__AIM__: Copy the following items line for line, without altering anything.

__INPUT DATA__:
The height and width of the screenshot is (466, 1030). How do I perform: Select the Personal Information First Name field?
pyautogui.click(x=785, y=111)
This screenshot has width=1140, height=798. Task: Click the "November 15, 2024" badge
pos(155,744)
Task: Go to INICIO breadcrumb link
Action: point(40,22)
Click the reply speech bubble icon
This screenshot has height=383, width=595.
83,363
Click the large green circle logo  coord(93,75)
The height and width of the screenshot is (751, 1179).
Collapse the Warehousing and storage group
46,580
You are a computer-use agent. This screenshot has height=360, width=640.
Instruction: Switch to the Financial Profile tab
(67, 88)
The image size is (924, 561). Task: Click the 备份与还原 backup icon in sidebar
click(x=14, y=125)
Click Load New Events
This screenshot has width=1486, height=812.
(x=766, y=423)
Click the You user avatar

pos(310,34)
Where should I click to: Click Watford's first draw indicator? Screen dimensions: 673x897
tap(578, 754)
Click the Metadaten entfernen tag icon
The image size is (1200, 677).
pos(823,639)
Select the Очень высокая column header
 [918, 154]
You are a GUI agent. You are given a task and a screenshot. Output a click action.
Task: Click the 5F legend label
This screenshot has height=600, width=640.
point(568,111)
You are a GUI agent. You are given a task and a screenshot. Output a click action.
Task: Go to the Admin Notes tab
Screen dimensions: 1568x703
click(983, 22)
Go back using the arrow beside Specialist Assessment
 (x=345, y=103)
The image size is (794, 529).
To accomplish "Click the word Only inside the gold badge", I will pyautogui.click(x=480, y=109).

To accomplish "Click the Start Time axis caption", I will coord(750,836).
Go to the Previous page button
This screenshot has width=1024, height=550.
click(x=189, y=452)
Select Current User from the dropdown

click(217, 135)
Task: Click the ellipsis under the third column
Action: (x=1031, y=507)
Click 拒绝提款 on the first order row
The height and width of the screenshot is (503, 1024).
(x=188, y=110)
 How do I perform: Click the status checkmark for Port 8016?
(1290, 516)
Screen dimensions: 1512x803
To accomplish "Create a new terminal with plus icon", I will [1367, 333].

__FULL ANSWER__:
The height and width of the screenshot is (466, 1030). How do I perform: Select the Personal Information First Name field?
pyautogui.click(x=785, y=111)
This screenshot has width=1140, height=798. Task: Click the "November 15, 2024" badge
pos(155,744)
Task: Go to INICIO breadcrumb link
Action: point(40,22)
Click the reply speech bubble icon
This screenshot has height=383, width=595.
83,363
Click the large green circle logo  coord(93,75)
The height and width of the screenshot is (751, 1179).
Collapse the Warehousing and storage group
46,580
You are a computer-use agent. This screenshot has height=360, width=640.
Instruction: Switch to the Financial Profile tab
(67, 88)
The image size is (924, 561). Task: Click the 备份与还原 backup icon in sidebar
click(x=14, y=125)
Click Load New Events
This screenshot has width=1486, height=812.
(x=766, y=423)
Click the You user avatar

pos(310,34)
Where should I click to: Click Watford's first draw indicator? Screen dimensions: 673x897
tap(578, 754)
Click the Metadaten entfernen tag icon
The image size is (1200, 677).
pos(823,639)
Select the Очень высокая column header
 [918, 154]
You are a GUI agent. You are given a task and a screenshot. Output a click action.
Task: Click the 5F legend label
This screenshot has height=600, width=640.
point(568,111)
You are a GUI agent. You are given a task and a screenshot. Output a click action.
Task: Go to the Admin Notes tab
Screen dimensions: 1568x703
click(983, 22)
Go back using the arrow beside Specialist Assessment
 (x=345, y=103)
The image size is (794, 529).
To accomplish "Click the word Only inside the gold badge", I will pyautogui.click(x=480, y=109).

To accomplish "Click the Start Time axis caption", I will coord(750,836).
Go to the Previous page button
This screenshot has width=1024, height=550.
click(x=189, y=452)
Select Current User from the dropdown

click(217, 135)
Task: Click the ellipsis under the third column
Action: (x=1031, y=507)
Click 拒绝提款 on the first order row
The height and width of the screenshot is (503, 1024).
(x=188, y=110)
 How do I perform: Click the status checkmark for Port 8016?
(1290, 516)
Screen dimensions: 1512x803
To accomplish "Create a new terminal with plus icon", I will [1367, 333].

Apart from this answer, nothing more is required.